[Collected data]
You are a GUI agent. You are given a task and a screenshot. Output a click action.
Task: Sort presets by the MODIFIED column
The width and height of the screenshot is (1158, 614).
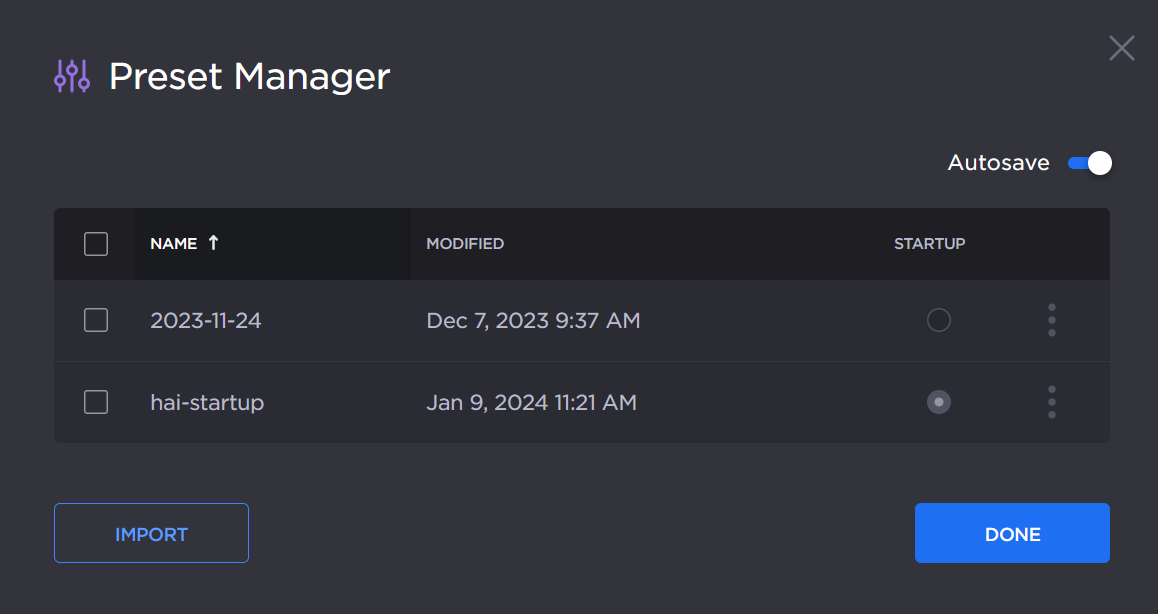tap(465, 244)
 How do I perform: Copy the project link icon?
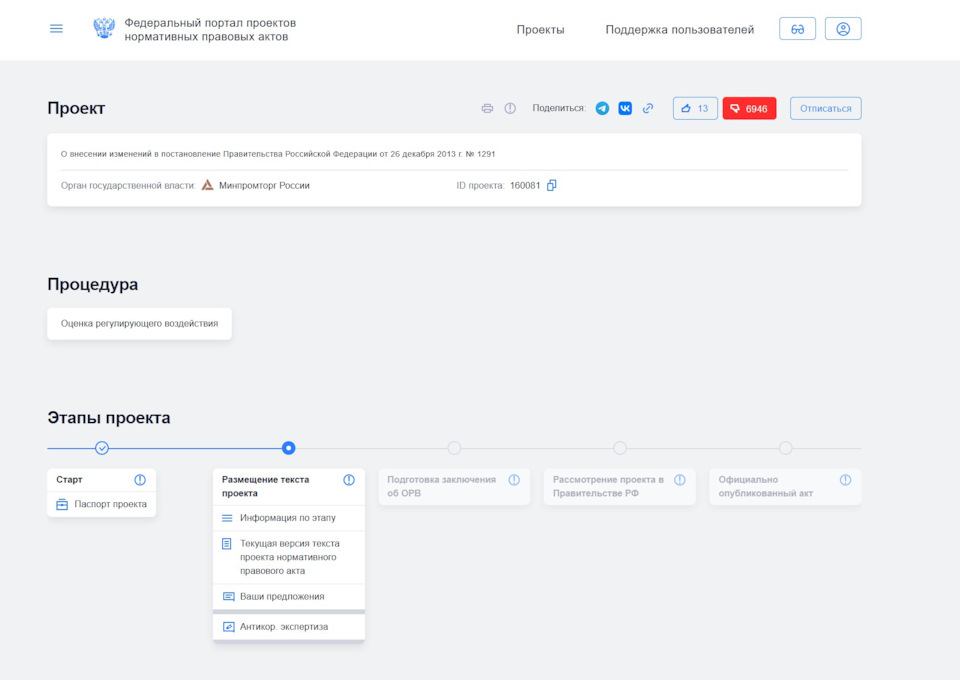pyautogui.click(x=648, y=108)
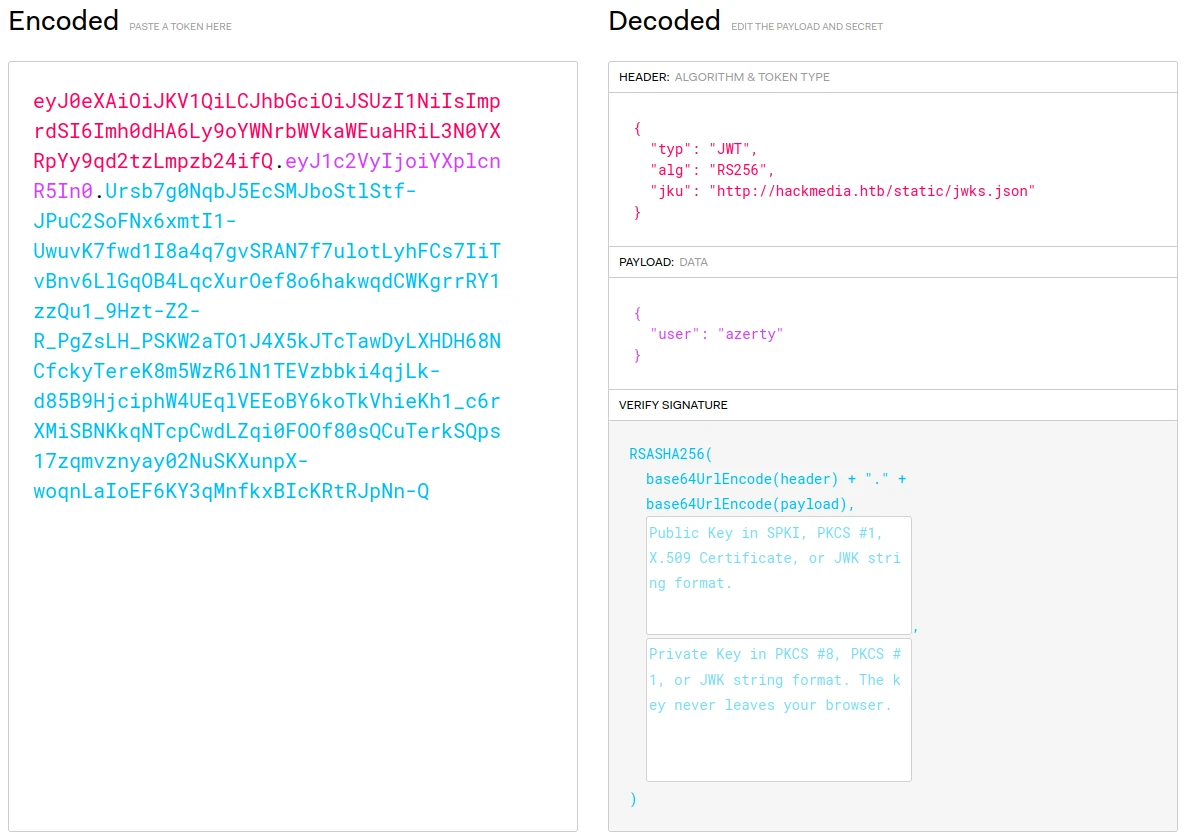This screenshot has width=1184, height=839.
Task: Click the Public Key input box
Action: tap(778, 574)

__Task statement__
Pictures don't belong in the copy. Retype exactly the lines from the one with "Task: Sort presets by the MODIFIED column" through the last line of the records.

__Answer below__
Task: Sort presets by the MODIFIED column
The width and height of the screenshot is (1158, 614).
tap(465, 244)
 How do I perform: Copy the project link icon?
pyautogui.click(x=648, y=108)
This screenshot has width=1184, height=839.
Task: Click the Public Key input box
Action: tap(778, 574)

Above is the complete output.